Problem to work on: Pick out each line of the records that includes the string "This", and copy it.

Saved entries
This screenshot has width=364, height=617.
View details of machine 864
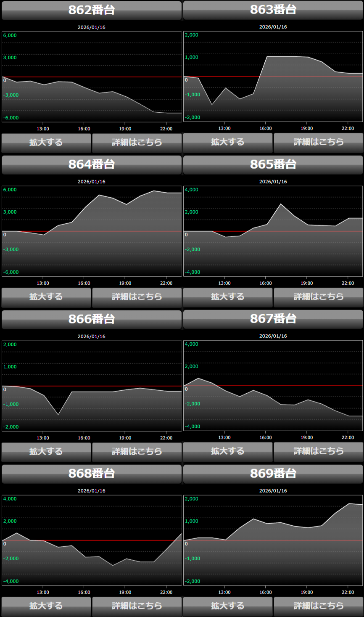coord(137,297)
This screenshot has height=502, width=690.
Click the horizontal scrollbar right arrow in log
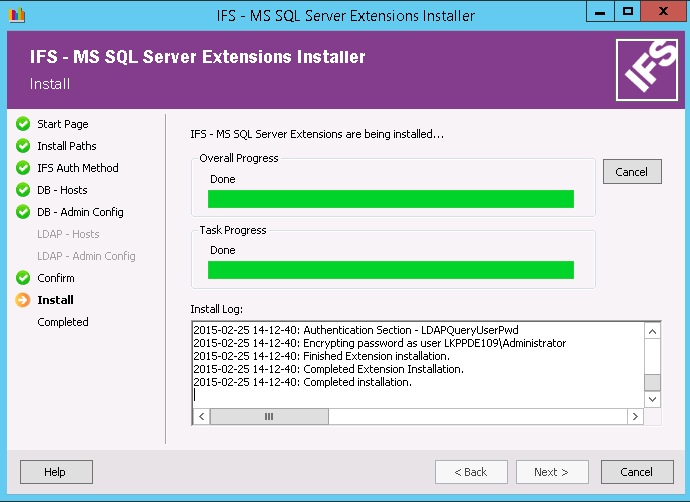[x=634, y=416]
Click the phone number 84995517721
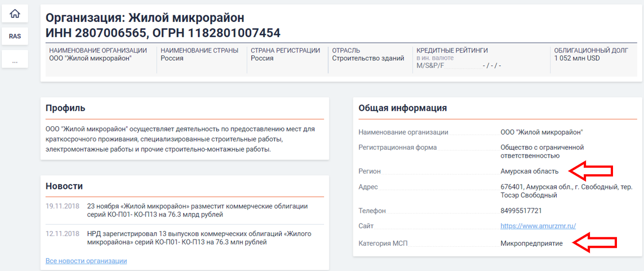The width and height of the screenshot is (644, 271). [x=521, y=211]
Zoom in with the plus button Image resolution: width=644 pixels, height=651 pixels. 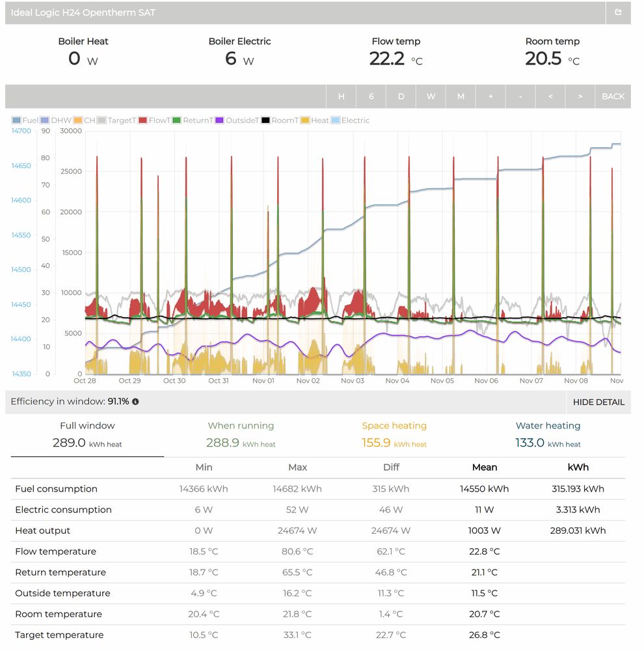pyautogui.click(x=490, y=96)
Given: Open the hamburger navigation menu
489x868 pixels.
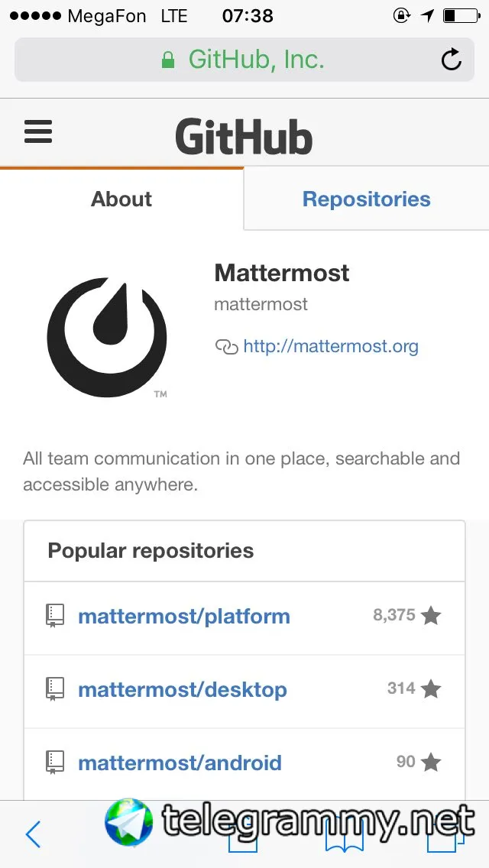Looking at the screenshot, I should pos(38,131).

Problem solution:
This screenshot has width=364, height=617.
This screenshot has height=502, width=690.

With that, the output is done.